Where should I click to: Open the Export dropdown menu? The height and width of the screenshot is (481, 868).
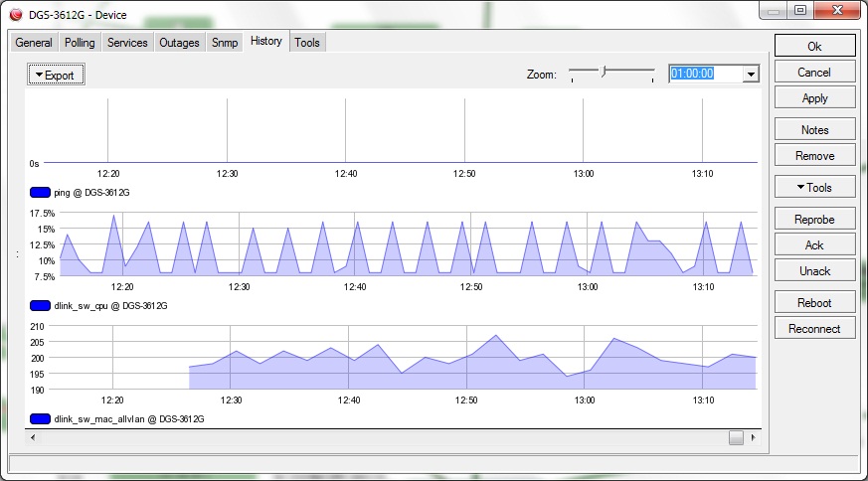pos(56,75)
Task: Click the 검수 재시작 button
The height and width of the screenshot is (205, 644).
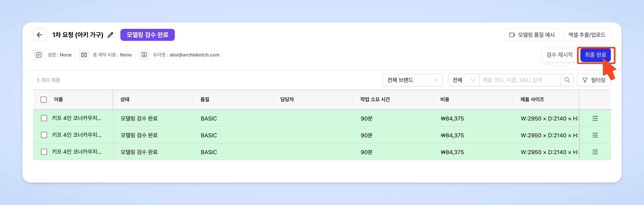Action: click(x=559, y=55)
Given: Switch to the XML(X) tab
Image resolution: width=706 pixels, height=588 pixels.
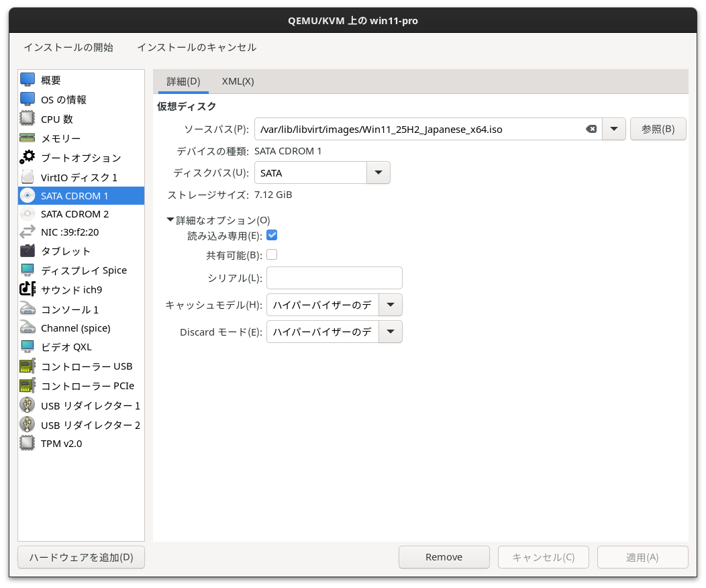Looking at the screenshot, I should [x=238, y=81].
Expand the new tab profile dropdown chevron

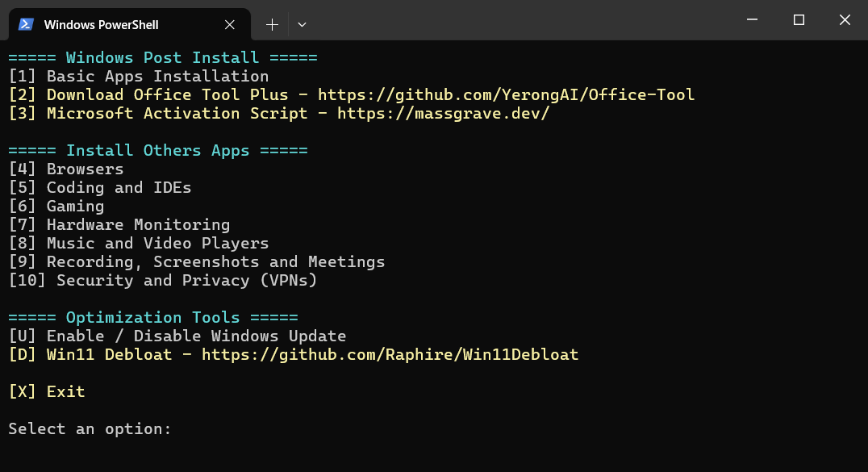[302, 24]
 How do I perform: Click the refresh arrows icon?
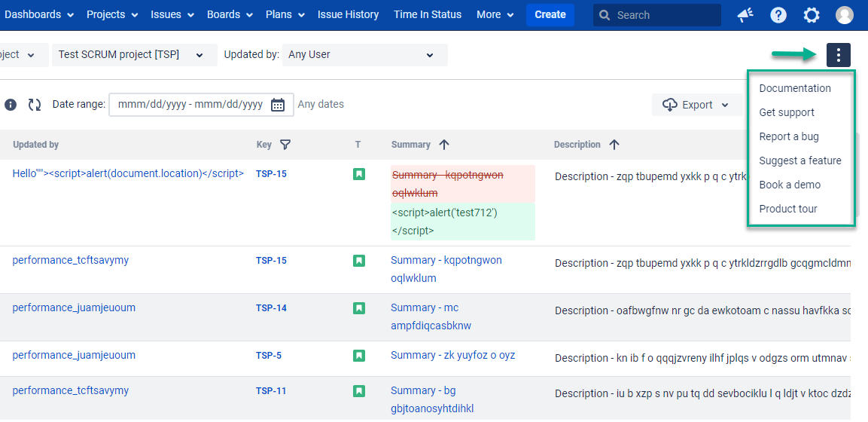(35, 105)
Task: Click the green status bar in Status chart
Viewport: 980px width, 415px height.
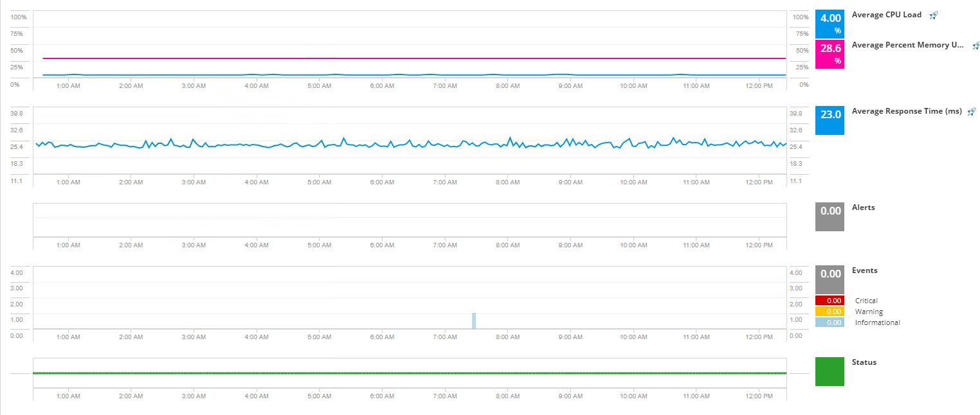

--------------------------------------------------

Once the line containing "How do I perform: Click" is located, write out exactly that line and each one after it to the end of the records above, excluding pictures and nothing else.

(ANSWER FOR THIS EXERCISE):
 How do I perform: Click the refresh arrows icon?
(35, 105)
Task: Click the green status bar in Status chart
Viewport: 980px width, 415px height.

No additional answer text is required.